_TASK ITEM_
A stretch of the entries below is to be set down exactly, running from the line with "relationship (428, 1196)" through the line with "Software (323, 2537)", both included, and no other line.

_EXTRACTED DATA_

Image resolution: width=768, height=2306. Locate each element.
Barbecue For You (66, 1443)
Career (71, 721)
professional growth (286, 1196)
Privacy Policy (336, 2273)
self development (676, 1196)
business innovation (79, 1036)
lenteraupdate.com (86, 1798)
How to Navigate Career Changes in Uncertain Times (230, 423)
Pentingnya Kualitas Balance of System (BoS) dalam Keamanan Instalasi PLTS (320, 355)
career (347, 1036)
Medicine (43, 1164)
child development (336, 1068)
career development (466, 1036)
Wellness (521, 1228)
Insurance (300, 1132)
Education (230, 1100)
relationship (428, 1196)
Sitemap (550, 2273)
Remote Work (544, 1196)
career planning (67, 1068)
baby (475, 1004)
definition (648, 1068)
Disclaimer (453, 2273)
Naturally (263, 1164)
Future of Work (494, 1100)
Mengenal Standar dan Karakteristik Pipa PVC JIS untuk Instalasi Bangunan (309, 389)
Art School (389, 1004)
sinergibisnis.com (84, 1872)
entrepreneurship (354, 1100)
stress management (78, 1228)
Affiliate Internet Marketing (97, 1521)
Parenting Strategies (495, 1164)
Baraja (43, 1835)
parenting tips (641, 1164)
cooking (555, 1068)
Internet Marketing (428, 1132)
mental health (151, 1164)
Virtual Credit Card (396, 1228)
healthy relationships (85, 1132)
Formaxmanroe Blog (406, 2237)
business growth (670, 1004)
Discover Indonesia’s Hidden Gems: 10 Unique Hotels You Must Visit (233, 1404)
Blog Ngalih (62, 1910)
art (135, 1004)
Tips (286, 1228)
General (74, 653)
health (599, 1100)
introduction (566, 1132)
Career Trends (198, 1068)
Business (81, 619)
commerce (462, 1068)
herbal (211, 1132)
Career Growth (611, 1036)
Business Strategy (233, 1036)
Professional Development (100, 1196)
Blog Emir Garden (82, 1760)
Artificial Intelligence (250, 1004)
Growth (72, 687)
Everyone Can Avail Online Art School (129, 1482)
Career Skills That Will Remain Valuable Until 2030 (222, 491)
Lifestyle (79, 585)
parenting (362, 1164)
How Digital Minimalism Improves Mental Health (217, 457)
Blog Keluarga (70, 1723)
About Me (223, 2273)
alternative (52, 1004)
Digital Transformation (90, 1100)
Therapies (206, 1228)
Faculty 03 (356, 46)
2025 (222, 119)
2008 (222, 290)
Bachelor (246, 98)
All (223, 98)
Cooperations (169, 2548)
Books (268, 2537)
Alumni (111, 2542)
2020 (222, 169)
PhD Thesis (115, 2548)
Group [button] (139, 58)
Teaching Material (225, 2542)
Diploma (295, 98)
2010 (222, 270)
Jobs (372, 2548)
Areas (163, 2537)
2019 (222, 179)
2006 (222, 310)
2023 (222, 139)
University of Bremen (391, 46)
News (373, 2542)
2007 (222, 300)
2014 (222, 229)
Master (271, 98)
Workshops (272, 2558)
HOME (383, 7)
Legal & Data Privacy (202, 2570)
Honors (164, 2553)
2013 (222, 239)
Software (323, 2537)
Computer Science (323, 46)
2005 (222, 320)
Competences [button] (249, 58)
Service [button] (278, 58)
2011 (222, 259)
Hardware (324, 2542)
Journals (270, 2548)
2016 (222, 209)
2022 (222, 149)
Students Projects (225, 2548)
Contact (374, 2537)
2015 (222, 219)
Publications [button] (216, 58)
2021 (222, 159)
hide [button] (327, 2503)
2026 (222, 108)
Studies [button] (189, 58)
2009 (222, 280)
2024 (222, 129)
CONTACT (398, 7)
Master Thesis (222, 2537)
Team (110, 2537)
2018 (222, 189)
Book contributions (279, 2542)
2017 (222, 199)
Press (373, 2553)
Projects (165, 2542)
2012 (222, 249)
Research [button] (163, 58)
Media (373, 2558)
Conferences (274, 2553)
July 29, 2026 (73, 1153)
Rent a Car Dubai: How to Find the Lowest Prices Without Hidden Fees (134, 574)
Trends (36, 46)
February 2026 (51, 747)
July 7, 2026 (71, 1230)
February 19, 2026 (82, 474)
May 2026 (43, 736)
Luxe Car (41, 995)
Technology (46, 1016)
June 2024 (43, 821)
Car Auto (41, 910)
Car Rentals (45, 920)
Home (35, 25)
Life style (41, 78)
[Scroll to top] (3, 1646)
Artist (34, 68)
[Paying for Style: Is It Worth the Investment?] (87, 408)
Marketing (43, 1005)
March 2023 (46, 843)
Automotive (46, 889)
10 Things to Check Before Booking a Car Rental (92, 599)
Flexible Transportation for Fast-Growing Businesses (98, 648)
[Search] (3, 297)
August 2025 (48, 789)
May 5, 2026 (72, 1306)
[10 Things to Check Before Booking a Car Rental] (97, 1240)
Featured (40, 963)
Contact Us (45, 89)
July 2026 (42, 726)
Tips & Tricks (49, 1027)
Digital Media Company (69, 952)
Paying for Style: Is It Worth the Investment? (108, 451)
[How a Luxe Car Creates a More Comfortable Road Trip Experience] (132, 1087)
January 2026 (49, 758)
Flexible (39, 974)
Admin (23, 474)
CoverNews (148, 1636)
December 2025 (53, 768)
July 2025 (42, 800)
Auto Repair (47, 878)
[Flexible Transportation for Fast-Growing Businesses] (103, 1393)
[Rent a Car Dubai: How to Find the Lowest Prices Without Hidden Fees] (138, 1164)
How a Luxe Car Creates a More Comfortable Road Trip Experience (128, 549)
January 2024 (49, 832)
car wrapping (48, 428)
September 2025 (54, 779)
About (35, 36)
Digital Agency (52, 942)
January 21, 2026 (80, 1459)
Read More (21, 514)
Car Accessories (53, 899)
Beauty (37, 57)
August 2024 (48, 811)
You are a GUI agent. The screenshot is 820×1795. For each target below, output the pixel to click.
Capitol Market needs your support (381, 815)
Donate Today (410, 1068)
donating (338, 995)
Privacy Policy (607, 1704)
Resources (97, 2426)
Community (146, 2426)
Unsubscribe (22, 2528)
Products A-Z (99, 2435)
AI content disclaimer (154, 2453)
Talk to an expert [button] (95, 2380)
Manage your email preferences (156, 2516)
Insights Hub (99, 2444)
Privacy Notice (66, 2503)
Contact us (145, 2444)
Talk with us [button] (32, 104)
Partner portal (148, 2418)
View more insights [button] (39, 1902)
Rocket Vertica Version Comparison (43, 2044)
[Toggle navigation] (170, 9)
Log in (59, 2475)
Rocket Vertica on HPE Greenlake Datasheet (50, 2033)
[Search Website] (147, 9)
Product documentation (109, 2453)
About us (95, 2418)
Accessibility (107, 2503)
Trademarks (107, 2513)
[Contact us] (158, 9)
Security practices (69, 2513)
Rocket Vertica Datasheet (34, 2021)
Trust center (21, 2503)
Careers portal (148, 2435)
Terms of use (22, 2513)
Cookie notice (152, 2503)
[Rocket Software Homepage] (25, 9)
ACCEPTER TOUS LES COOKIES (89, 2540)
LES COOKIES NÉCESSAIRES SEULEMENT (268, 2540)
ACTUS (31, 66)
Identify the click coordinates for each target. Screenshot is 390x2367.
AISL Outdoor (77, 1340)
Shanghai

_ANSWER FOR THE TASK_
relationship (428, 1196)
Sitemap (550, 2273)
Remote Work (544, 1196)
career planning (67, 1068)
baby (475, 1004)
definition (648, 1068)
Disclaimer (453, 2273)
Naturally (263, 1164)
Future of Work (494, 1100)
Mengenal Standar dan Karakteristik Pipa PVC JIS untuk Instalasi Bangunan (309, 389)
Art School (389, 1004)
sinergibisnis.com (84, 1872)
entrepreneurship (354, 1100)
stress management (78, 1228)
Affiliate Internet Marketing (97, 1521)
Parenting Strategies (495, 1164)
Baraja (43, 1835)
parenting tips (641, 1164)
cooking (555, 1068)
Internet Marketing (428, 1132)
mental health (151, 1164)
Virtual Credit Card (396, 1228)
healthy relationships (85, 1132)
Formaxmanroe Blog (406, 2237)
business growth (670, 1004)
Discover Indonesia’s Hidden Gems: 10 Unique Hotels You Must Visit (233, 1404)
Blog Ngalih (62, 1910)
art (135, 1004)
Tips (286, 1228)
General (74, 653)
health (599, 1100)
introduction (566, 1132)
Career Trends (198, 1068)
Business (81, 619)
commerce (462, 1068)
herbal (211, 1132)
Career Growth (611, 1036)
Business Strategy (233, 1036)
Professional Development (100, 1196)
Blog Emir Garden (82, 1760)
Artificial Intelligence (250, 1004)
Growth (72, 687)
Everyone Can Avail Online Art School (129, 1482)
Career Skills That Will Remain Valuable Until 2030 (222, 491)
Lifestyle (79, 585)
parenting (362, 1164)
How Digital Minimalism Improves Mental Health (217, 457)
Blog Keluarga (70, 1723)
About Me (223, 2273)
alternative (52, 1004)
Digital Transformation (90, 1100)
Therapies (206, 1228)
Faculty 03 (356, 46)
2025 (222, 119)
2008 (222, 290)
Bachelor (246, 98)
All (223, 98)
Cooperations (169, 2548)
Books (268, 2537)
Alumni (111, 2542)
2020 (222, 169)
PhD Thesis (115, 2548)
Group [button] (139, 58)
Teaching Material (225, 2542)
Diploma (295, 98)
2010 (222, 270)
Jobs (372, 2548)
Areas (163, 2537)
2019 (222, 179)
2006 (222, 310)
2023 (222, 139)
University of Bremen (391, 46)
News (373, 2542)
2007 (222, 300)
2014 (222, 229)
Master (271, 98)
Workshops (272, 2558)
HOME (383, 7)
Legal & Data Privacy (202, 2570)
Honors (164, 2553)
2013 (222, 239)
Software (323, 2537)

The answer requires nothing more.